L’introduzione dei percorsi accademici focalizzati sull’insegnamento strumentale è quindi da salutare con favore, come un passo in avanti nella direzione di un fruttuoso e promettente intreccio tra settori, parziale correttivo alle mancanze appena segnalate.
Molto parziale però: di fatto gli iscritti ai percorsi didattici sono una sparuta minoranza rispetto agli studenti che hanno scelto i tradizionali corsi di strumento, e ciò non sembra porre alcun problema, è fenomeno considerato completamente fisiologico.
Ma c’è di più. Ultimamente uno studente di didattica strumentale mi riferisce, non senza apprensione, di aver scoperto che il corso da lui frequentato non dà accesso all’insegnamento strumentale nelle medie o nei licei musicali. Come non cogliere in ciò un’eclatante contraddizione? In ambito accademico, tutti coloro che hanno studiato un certo strumento possono insegnarlo, tranne coloro che hanno studiato anche come insegnarlo. Evidentemente le abilità tecniche acquisite nel corso di didattica strumentale non vengono ritenute sufficienti ai fini dell’insegnamento strumentale. Ma non pone alcun problema, viceversa, il fatto che coloro ai quali è riservata la possibilità di tale insegnamento, nel corso di tutto un Triennio Accademico affrontino la materia “Metodologia dell’insegnamento strumentale” per una manciata di ore in tutto. Per essere insegnanti la tecnica strumentale ci vuole, di quella didattica possiamo invece fare tranquillamente a meno.
Dunque, nonostante le riforme e i loro apporti più o meno positivi, la formazione musicale resiste, si oppone alla sua evoluzione, sia questa dettata da considerazioni di ordine metodologico o empiricamente legate a dati di realtà. Come osservavamo nello scorso articolo già citato, i segni della crisi non mancano, ma la terapia sembra ripercorrere i sentieri di sempre, solo con più accanimento. Non sarebbe più sensato andare nella direzione di una riconversione pedagogica?
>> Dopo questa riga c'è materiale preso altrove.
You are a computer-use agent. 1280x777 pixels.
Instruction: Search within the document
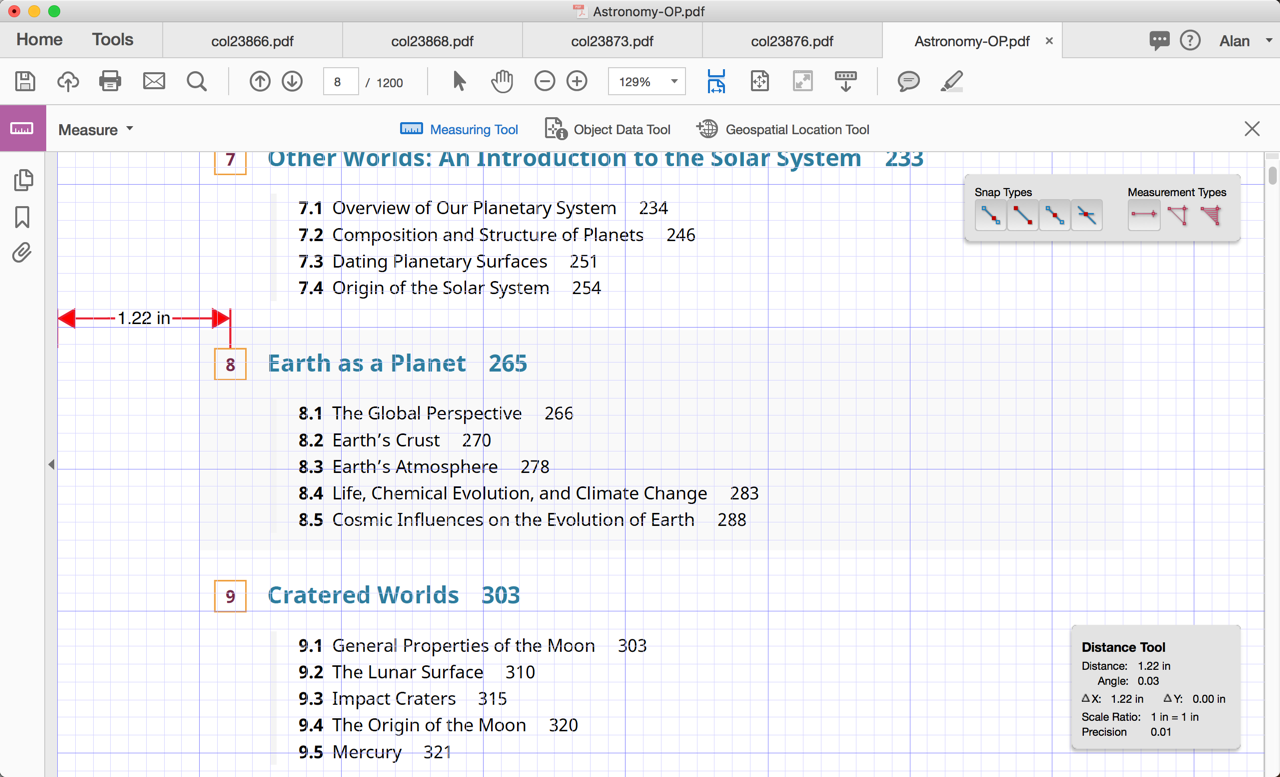pyautogui.click(x=196, y=81)
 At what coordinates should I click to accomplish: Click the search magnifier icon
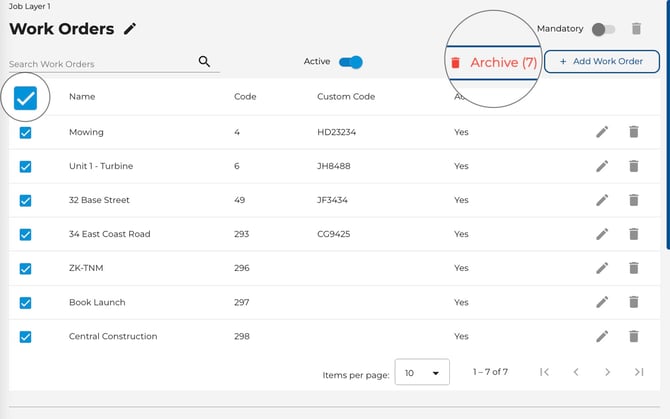click(x=205, y=62)
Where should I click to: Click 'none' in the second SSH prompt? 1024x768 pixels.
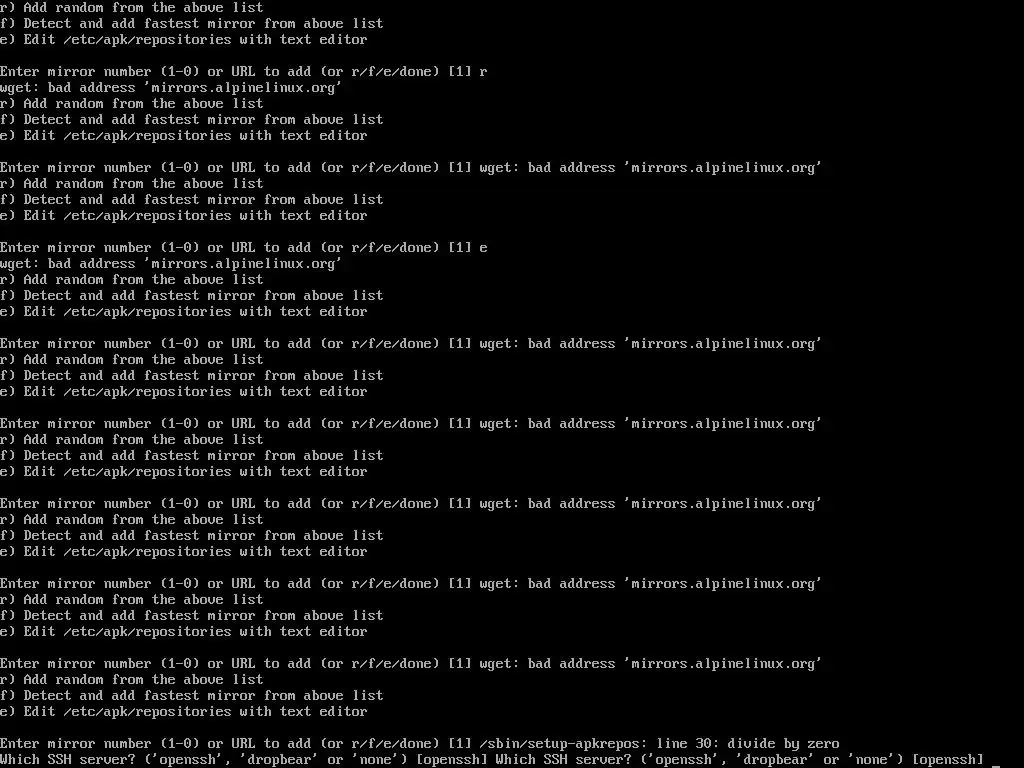click(x=871, y=760)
Di fronte al dilagare della riproduzione digitale della musica (e perché mai dovremmo rinunciare a questa formidabile comodità?) l’esecuzione musicale conserva tutta la sua meravigliosa valenza umanistica, ma non certo quella professionale. Perché non provare a volgere questo svantaggio in opportunità dando un indirizzo alle fatiche didattiche di docenti e studenti che risulti finalmente sostenibile, adeguato nel tempo alle trasformazioni tecniche e sociali anziché insistere su una ricetta obsoleta?
Quante prospettive occupazionali possono nascere dal lavoro sulle energie rinnovabili o dalla cura del territorio, rispetto all’insistenza sulla produzione di automobili? Non diversamente, potremmo puntare alla riconversione del modello ottocentesco del fare musica, sostituendo al mito dell’automatismo atletico esecutivo la prospettiva dell’acquisizione di un’ampia gamma di abilità musicali, con l’esplicito obiettivo di contribuire al miglioramento della qualità della vita, propria e degli altri cittadini.